Monday, October 06, 2014

Living Life Happily

My journey towards finding love is getting bleaker each day. But maybe, that is not what I am looking for. I guess that finally I have come to a realization, an admission that though people are all giving me a red signal on my still being single at my age, I really do not desire to find a man.

When I turned 30 in May 2008, my friends and colleagues started to express their worries because I wasn't married yet. Heck, I never even had a boyfriend. So I guess the pressure got the best of me and I started to open up myself to other people more. But the problem was, I was always either at home or at work, nowhere else. Going out isn't my thing and it's not even that I'm not sociable. I just love being in the house. And in the workplace, there was just work, work, work.

So one evening, while browsing through one of my social media accounts, I chanced upon an old classmate of mine who was living abroad. After a constant exchange of messages, he asked if I wanted to allow him to be romantic with me. I paused a long time and eventually said yes. So the next day, I told my officemates about it and they congratulated me for finally getting a boyfriend. Call me naive but honestly I didn't think of it that way. I actually thought he wanted to court me. Stupid me.

Anyway, so this boyfriend of mine was thousands of miles away from me but he promised to come home and eventually marry me. I guess at that point, I was more excited at the idea of getting married than actually getting to know the person I was having a relationship with. He often called me up and I liked talking to him except when he was getting a little bit out of line which I'm not going to mention anymore.

As a woman, there are things that I value so much, but I guess as a man, he couldn't fully respect. I understood him but it was hard to accept his character. We were different in so many ways. I did try to embrace our differences but I guess not for too long because one night he called me up in the drunken state he always was, paranoid and jealous, said he wanted to break up with me. Without hesitation, I accepted.

The following morning, he called and asked what he said the previous night. I told him he wanted us to break up and that I agreed. He then said he didn't mean it, that he was drunk. But I guess, I was actually waiting for that chance to free myself from him. Not because I disliked him but because I was in that relationship for the wrong reason, that I needed to be in a relationship more than I wanted to be with a man.

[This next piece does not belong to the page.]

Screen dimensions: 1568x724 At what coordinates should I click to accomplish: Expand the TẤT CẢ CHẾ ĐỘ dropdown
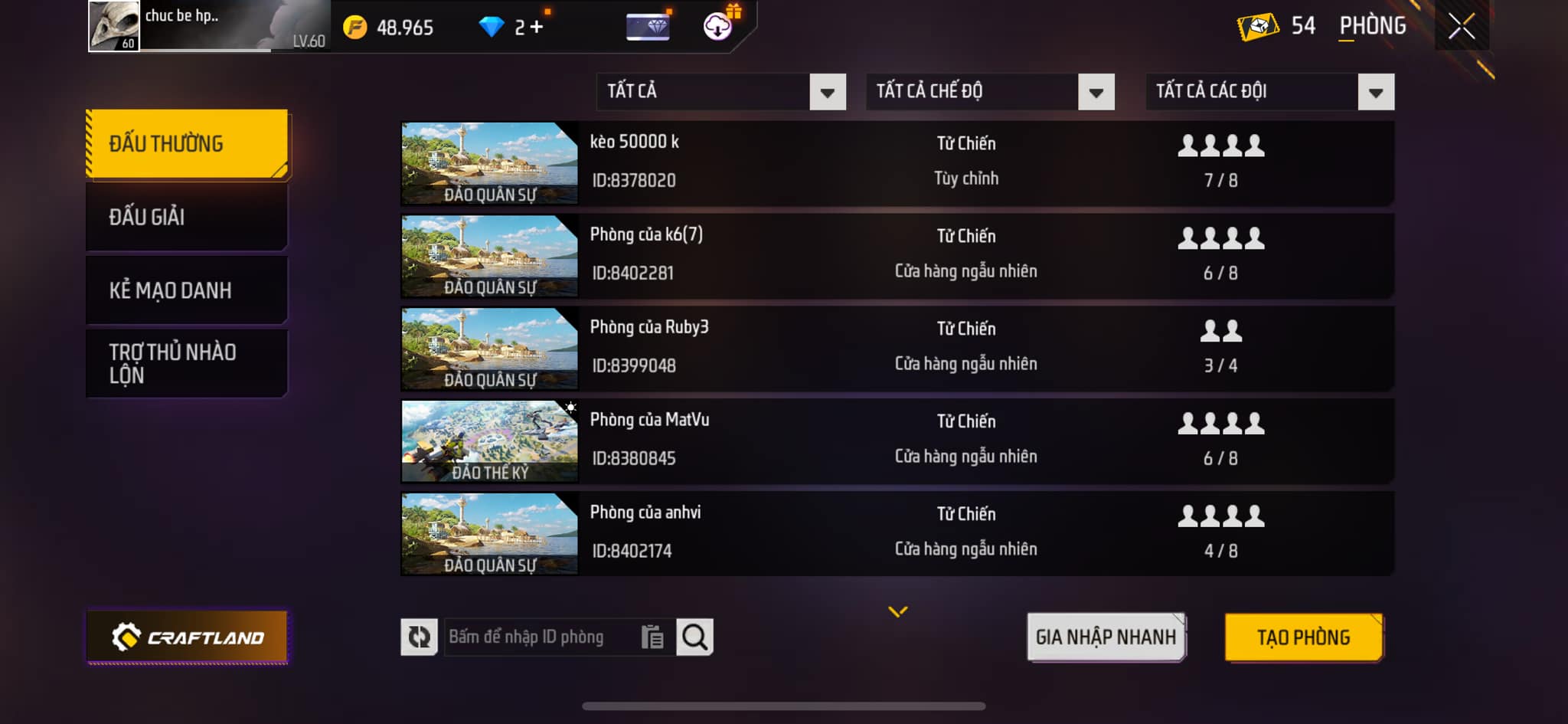990,92
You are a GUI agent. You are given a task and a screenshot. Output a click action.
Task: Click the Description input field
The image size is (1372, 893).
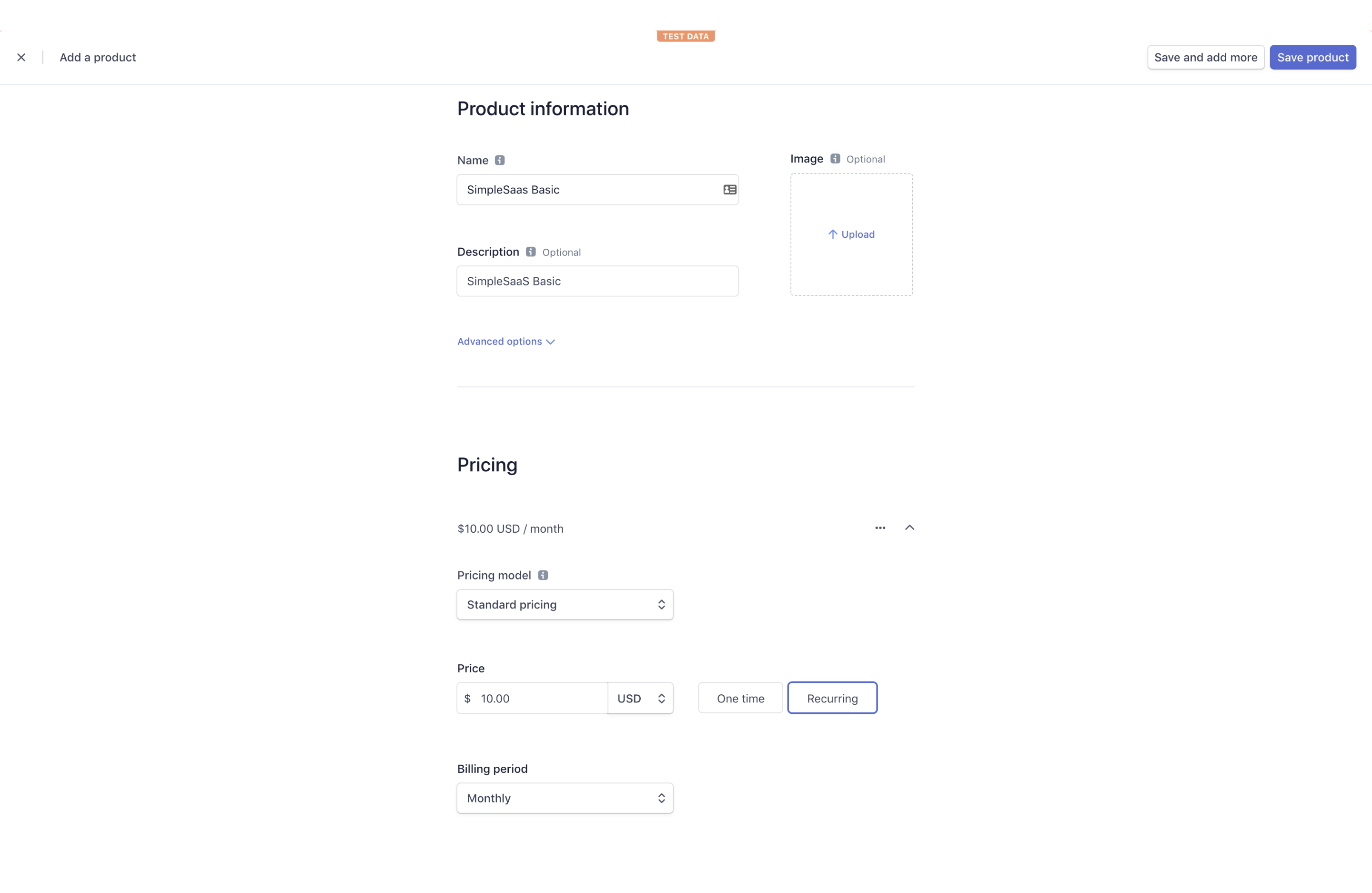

When I watched the Korean version of Fated to LoveYou, I felt like Kim Miyoung a lot of times. I'm never able to say no to anyone. I couldn't break up with him even if I was getting hurt by his actions. When he asked for a breakup, I grabbed the chance. The hardest part was convncing him to let go. After that, I avoided his calls.

Looking back, I truly feel sorry. He was always apologetic for his actions but I guess it was my fault too. I know I should have tried to love him. Because if I did try a bit then I would have accepted his flaws. Then I would have helped him become a better person. Bottom line. You have to love someone first before you get into a relationship. Love comes first. I should have known better.

And maybe, I wasn't the right woman for him. Maybe I wasn't meant to change him. Maybe I wasn't ready yet. Maybe I'm still not ready now. How can I be ready when all I think of right this moment is this crazy obsession with Jang Hyuk? And I'm getting worse by the day. Haha. But really, these crazy little things make me happy.

When I hear people complain about being single and lonely, I'd often wonder, does marriage equate happiness? Because as far as I'm concerned I've always been happy and satisfied. I have the love of my family and friends. Some people are married yet they are living in despair.

I would love to get married of course. I still pray that someday I'd get to have my own family. But if I keep reminding myself to find someone, then I will be missing out on a lot of great things that are coming my way and lose sight of what this life is about and that is to live life happily.